¶Intersection of s₁..t₁ and ≠ t₂
The intersection of a range and a non-equivalent depends on how the two types are related.
(s₁..t₁) ∧ (≠ t₂) = ∅ if s₁ = t₁ = t₂ = (s₁..t₁) ∧ (≠ t₂) otherwise
¶Equationally
⟦s₁..t₁⟧ = {x | s₁ ⊆ x ∧ x ⊆ t₁} ⟦≠ t₂⟧ = {x | x ⊈ t₂ ∨ t₂ ⊈ x}
If s₁ = t₁, then the range constraint s₁..t₁ is actually an equivalence constraint = s₁; if also s₁ = t₂, then it's intuitive that the constraints should conflict with each other.

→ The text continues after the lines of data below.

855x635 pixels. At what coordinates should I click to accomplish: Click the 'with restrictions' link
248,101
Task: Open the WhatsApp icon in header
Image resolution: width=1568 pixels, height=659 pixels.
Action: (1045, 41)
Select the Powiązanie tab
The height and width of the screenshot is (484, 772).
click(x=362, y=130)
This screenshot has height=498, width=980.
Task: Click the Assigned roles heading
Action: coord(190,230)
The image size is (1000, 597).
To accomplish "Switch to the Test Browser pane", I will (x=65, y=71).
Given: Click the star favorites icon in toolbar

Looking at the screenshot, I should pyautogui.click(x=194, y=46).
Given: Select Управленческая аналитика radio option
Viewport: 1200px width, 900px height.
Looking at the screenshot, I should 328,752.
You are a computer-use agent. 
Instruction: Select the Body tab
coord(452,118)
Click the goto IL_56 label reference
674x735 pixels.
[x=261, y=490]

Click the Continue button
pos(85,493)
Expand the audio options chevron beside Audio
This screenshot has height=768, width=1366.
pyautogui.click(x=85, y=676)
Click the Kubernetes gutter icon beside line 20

⟦(s..s) ∧ (≠ s)⟧ = {x | s ⊆ x ∧ x ⊆ s} ∩ {x | x ⊈ s ∨ s ⊈ x} = {x | (s ⊆ x ∧ x ⊆ s) ∧ (x ⊈ s ∨ s ⊈ x)} = {x | (s ⊆ x ∧ x ⊆ s ∧ x ⊈ s) ∨ (s ⊆ x ∧ x ⊆ s ∧ s ⊈ x)} = {x | (s ⊆ x ∧ false) ∨ (false ∧ x ⊆ s)} = {x | false ∨ false} = {x | false} = ∅
Otherwise, the two constraints cannot be simplified.